**SHORT EXERCISE:** Reproduce, word for word, the part of the records that begins with the line containing "Toggle Wrap Text" and ends with the line containing "click(x=1361, y=290)", including both of those lines.

Records from a data source:
• • • • •
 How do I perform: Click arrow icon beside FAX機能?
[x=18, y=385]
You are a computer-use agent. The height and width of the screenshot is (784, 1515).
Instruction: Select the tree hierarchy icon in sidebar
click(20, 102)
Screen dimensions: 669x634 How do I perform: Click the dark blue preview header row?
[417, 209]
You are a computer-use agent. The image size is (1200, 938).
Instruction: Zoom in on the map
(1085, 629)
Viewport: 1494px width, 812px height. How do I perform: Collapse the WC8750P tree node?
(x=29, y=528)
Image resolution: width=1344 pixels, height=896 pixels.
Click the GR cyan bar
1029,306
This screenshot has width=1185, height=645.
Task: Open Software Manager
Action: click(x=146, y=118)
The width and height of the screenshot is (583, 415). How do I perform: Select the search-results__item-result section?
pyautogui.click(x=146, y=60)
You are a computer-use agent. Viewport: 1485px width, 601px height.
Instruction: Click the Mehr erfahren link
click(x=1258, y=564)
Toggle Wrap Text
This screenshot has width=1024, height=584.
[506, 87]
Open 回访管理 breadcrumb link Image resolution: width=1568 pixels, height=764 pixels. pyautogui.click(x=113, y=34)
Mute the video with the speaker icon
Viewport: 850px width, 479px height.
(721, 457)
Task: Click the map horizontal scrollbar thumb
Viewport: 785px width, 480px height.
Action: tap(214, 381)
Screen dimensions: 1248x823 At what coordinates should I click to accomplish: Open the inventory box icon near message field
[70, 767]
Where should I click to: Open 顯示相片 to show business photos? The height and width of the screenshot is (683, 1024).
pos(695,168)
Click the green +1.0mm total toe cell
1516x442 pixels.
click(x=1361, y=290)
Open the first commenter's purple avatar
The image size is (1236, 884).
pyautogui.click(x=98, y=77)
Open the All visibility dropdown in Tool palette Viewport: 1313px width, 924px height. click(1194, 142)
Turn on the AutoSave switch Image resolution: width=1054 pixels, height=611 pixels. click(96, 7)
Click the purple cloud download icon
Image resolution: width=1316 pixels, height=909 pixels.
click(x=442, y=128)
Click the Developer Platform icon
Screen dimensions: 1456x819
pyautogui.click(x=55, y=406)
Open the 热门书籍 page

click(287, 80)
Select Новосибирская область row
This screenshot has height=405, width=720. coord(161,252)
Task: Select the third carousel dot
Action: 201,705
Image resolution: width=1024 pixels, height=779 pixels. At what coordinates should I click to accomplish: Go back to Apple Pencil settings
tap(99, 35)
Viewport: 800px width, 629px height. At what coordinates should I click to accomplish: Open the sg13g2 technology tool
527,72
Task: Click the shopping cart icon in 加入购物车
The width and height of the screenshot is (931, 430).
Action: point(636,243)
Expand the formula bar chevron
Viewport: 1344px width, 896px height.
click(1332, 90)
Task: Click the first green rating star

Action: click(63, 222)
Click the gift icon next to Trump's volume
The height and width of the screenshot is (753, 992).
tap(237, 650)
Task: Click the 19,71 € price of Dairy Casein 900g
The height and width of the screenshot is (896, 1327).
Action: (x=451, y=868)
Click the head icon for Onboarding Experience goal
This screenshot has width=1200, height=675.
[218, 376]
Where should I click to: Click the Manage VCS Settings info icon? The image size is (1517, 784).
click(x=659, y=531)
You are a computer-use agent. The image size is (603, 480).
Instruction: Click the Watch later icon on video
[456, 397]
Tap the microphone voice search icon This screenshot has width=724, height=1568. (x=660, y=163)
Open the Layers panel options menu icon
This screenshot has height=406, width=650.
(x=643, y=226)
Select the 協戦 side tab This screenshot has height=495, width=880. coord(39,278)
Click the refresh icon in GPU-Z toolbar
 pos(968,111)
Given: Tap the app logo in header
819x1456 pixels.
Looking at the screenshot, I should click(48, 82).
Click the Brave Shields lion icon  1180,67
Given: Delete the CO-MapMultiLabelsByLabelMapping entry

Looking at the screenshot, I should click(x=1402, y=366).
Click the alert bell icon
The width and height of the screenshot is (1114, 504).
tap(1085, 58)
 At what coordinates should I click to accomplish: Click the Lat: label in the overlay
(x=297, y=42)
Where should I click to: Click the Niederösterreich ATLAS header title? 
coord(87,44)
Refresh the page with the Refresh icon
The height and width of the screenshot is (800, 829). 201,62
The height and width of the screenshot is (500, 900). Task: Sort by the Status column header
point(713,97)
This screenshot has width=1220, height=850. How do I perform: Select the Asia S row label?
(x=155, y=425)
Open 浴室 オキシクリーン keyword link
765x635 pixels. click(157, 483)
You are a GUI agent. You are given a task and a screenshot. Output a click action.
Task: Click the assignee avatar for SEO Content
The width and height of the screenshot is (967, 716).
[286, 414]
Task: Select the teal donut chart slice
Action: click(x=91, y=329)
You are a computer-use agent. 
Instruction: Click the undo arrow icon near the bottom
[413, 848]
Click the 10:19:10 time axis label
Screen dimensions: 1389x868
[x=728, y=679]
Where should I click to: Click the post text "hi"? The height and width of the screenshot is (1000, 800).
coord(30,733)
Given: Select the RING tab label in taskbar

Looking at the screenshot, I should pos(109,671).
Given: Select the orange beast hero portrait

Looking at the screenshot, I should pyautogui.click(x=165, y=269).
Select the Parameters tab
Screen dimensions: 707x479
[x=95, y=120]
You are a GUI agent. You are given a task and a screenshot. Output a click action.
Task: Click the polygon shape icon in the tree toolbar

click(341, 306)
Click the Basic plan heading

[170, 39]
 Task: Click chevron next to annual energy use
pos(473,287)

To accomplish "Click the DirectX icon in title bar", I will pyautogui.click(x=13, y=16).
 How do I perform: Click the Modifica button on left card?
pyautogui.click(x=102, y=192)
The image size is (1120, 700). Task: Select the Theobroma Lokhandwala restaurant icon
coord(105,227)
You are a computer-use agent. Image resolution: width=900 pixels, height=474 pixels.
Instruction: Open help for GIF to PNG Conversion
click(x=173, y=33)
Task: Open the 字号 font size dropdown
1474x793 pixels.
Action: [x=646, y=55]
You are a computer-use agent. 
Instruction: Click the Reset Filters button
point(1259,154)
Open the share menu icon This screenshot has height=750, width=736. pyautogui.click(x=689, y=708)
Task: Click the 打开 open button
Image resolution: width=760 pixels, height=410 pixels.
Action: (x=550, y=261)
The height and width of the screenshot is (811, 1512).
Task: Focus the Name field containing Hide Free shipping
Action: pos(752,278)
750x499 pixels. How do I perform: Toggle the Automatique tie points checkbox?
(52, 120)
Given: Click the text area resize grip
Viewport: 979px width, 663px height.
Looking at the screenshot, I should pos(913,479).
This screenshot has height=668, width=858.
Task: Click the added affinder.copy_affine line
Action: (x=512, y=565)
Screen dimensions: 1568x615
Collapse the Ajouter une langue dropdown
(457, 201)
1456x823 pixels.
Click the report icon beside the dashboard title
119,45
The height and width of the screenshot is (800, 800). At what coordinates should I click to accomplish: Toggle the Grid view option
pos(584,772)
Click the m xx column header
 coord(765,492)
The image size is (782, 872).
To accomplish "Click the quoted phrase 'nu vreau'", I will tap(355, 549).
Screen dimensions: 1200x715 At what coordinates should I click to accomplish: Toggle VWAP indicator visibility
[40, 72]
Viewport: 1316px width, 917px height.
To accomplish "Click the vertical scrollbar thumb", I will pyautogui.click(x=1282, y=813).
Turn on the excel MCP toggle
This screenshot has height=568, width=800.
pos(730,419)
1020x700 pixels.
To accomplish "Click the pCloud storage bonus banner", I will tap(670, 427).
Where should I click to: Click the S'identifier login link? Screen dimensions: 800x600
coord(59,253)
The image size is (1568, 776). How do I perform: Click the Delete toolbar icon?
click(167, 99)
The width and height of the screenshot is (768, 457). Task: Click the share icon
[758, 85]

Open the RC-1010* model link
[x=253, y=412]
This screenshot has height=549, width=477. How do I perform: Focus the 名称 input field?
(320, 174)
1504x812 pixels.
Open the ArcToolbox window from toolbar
• • • • •
**WRITTEN ANSWER:**
Toggle Wrap Text
This screenshot has width=1024, height=584.
[506, 87]
Open 回访管理 breadcrumb link Image resolution: width=1568 pixels, height=764 pixels. pyautogui.click(x=113, y=34)
Mute the video with the speaker icon
Viewport: 850px width, 479px height.
(721, 457)
Task: Click the map horizontal scrollbar thumb
Viewport: 785px width, 480px height.
Action: tap(214, 381)
Screen dimensions: 1248x823 At what coordinates should I click to accomplish: Open the inventory box icon near message field
[70, 767]
Where should I click to: Open 顯示相片 to show business photos? The height and width of the screenshot is (683, 1024).
pos(695,168)
Click the green +1.0mm total toe cell
1516x442 pixels.
click(x=1361, y=290)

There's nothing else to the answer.